Whether having multiple dispute resolution schemes brings down participants' costs or not is up for debate among submitters to the Financial Advisers Act review issues paper.

Wednesday, October 28th 2015, 6:00AM

by Susan Edmunds

Whether there should be multiple schemes, and whether their jurisdictional limit should be increased, were two of the questions asked of submitters.

There are three EDRs operating for the financial services sector outside banks: Financial Services Complaints Ltd (FSCL), the Insurance and Financial Services Ombudsman (IFSO, formerly the Insurance and Savings Ombudsman), and Financial Dispute Resolution. Banks are catered for by the Banking Ombudsman.

Some submitters, such as former Institute of Financial Advisers president Nigel Tate, said there were too many EDRs and that had increased costs to industry participants.

Consumer NZ said it had concerns about the number of schemes, the variability of the schemes’ rules and the fact the schemes were not required to publish their decision.

Even IFSO said the existence of multiple schemes was not necessarily a driving factor in making sure the schemes remained efficient and fees were controlled. “It is an easy means of justifying the existence of multiple schemes and competition.”

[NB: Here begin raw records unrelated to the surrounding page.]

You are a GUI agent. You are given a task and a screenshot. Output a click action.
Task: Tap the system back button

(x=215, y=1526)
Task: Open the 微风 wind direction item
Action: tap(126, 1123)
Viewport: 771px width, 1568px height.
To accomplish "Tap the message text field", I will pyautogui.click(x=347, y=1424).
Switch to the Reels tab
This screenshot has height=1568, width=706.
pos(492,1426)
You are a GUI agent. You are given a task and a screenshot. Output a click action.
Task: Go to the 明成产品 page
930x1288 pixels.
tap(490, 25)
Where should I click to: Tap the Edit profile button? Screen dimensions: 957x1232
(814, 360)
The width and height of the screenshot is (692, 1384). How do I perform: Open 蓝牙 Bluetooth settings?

Dealer group Kepa said: “It is hard to find anecdotal evidence that competition among schemes is having an impact on effective dispute resolution. We would imagine each scheme breathes a sign of relief when a complaint comes in at the moment because of the low level of complaints."

Others, such as the Financial Services Council, FSCL, and SiFA said the competition was welcome. SiFA said having multiple schemes led to reduced membership fees.

There is wider support for increased jurisdictional limits,  so that the schemes can deal with claims relating to larger amounts of money. All can only deal with complaints relating to amounts up to $200,000 at present.

AMP said it would support a higher limit provided the insurer had the right for a matter to be resolved by the courts where it was over a particular limit if there was a significant point of law.

ANZ supported an increase to $250,000.

FSCL said consideration should be given to pegging schemes’ limits to those of the district courts.  IFSO agreed and said a $350,000 limit would be appropriate.

But former PAA president Peter Leitch said: “I fear if the limits increase further, it brings in additional complications which will likely reduce both these - as well as timeliness.”